[Written request]
Update the listing below so that every "dropdown" reads "drop-down list", with everything else left unchanged. Omit the pictures from your version.

[Records for this exercise]
— Begin —

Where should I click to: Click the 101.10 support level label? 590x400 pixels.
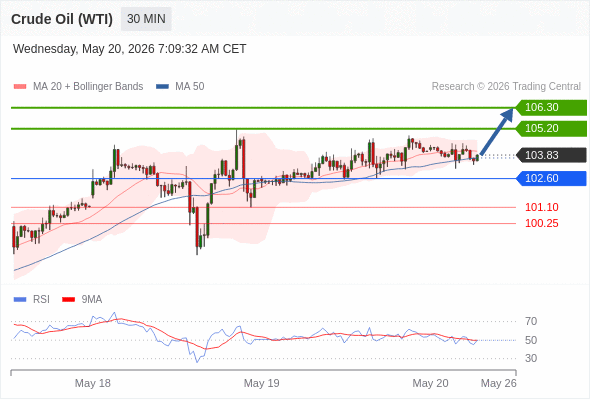541,207
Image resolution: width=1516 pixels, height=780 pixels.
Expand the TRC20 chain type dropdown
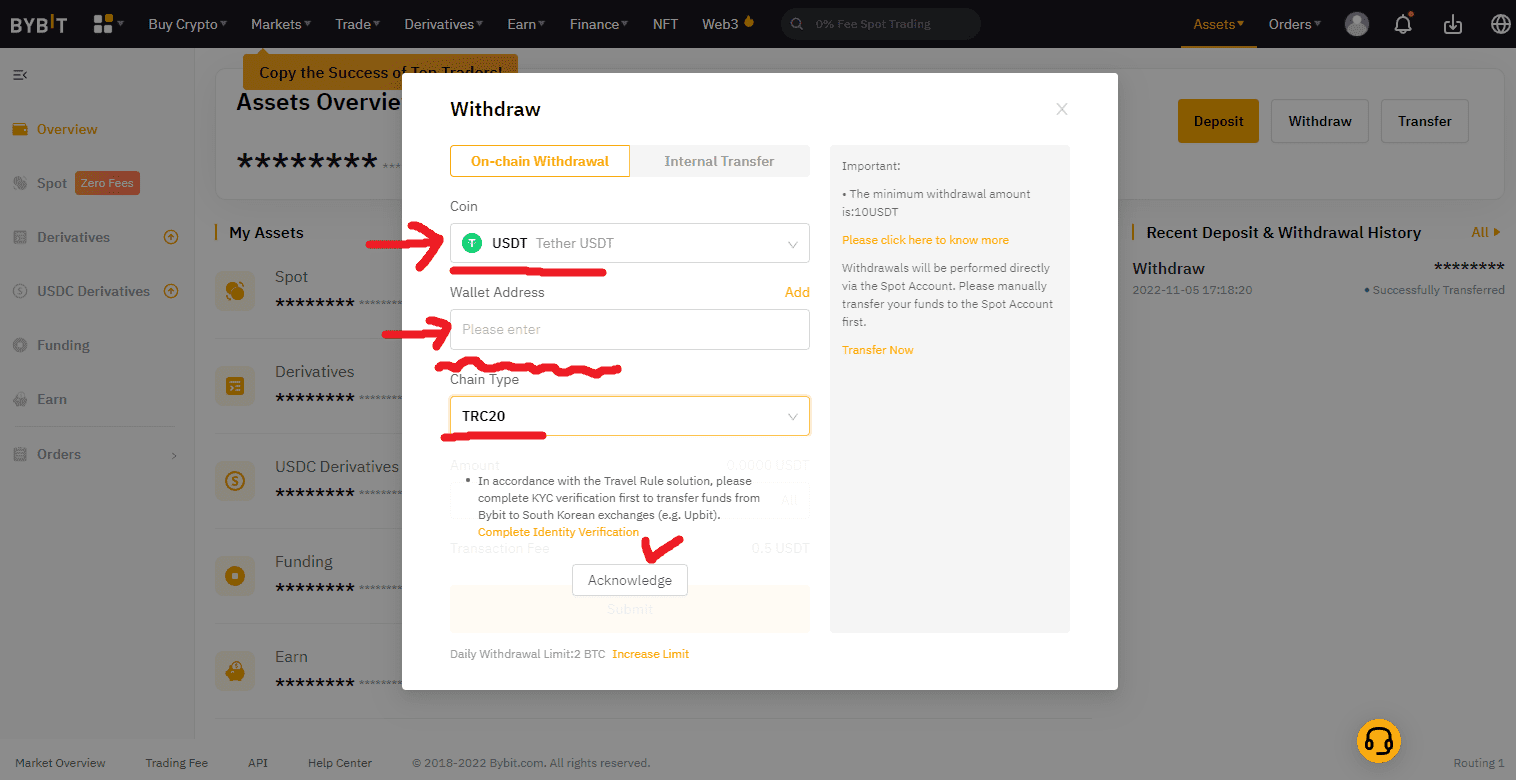[x=630, y=416]
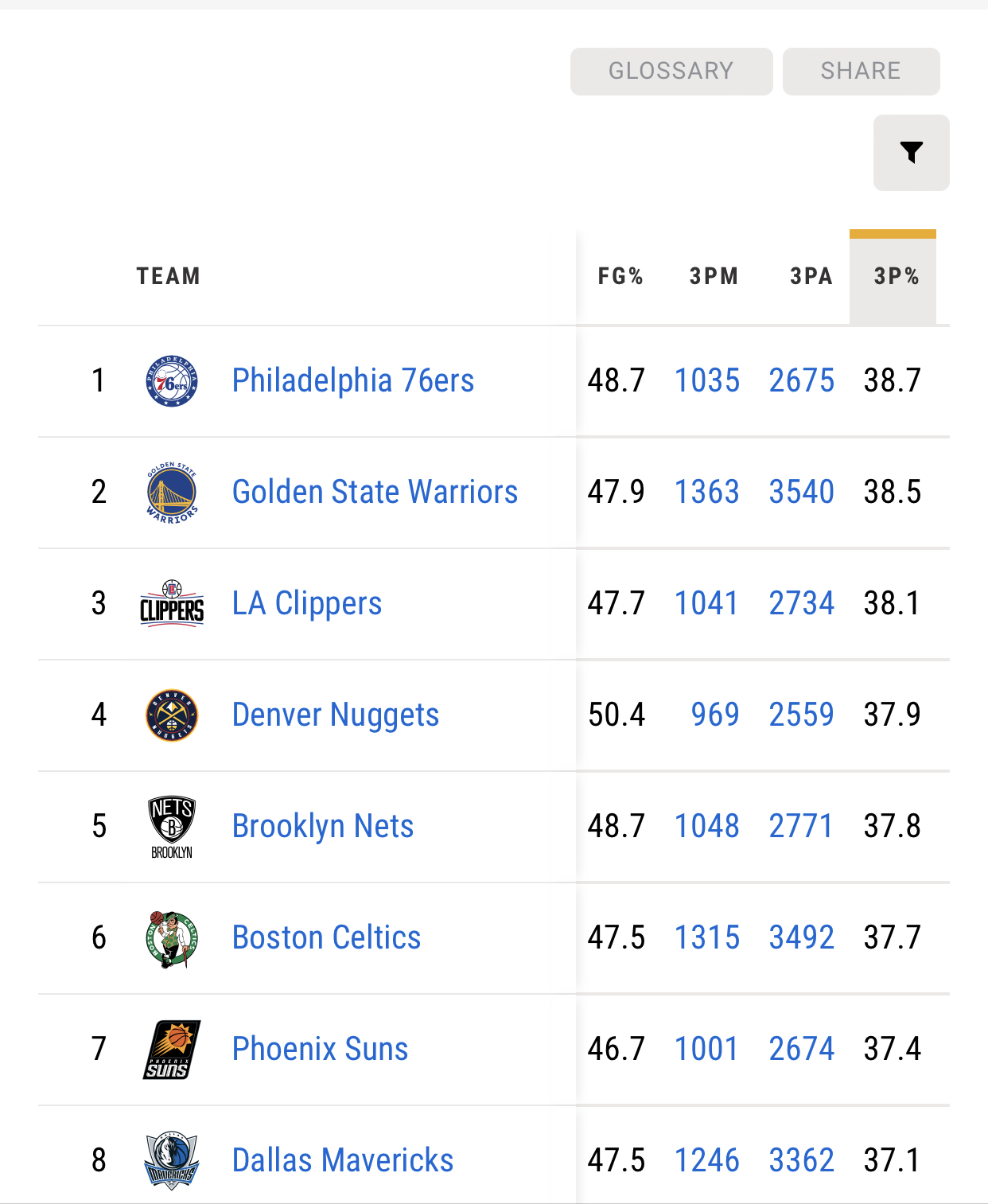
Task: Sort by TEAM column header
Action: [168, 276]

— End —

[Result of the exercise]
Where should I click to: Click the 101.10 support level label? 590x400 pixels.
541,207
Image resolution: width=1516 pixels, height=780 pixels.
Expand the TRC20 chain type drop-down list
[x=630, y=416]
Task: Sort by TEAM column header
Action: [168, 276]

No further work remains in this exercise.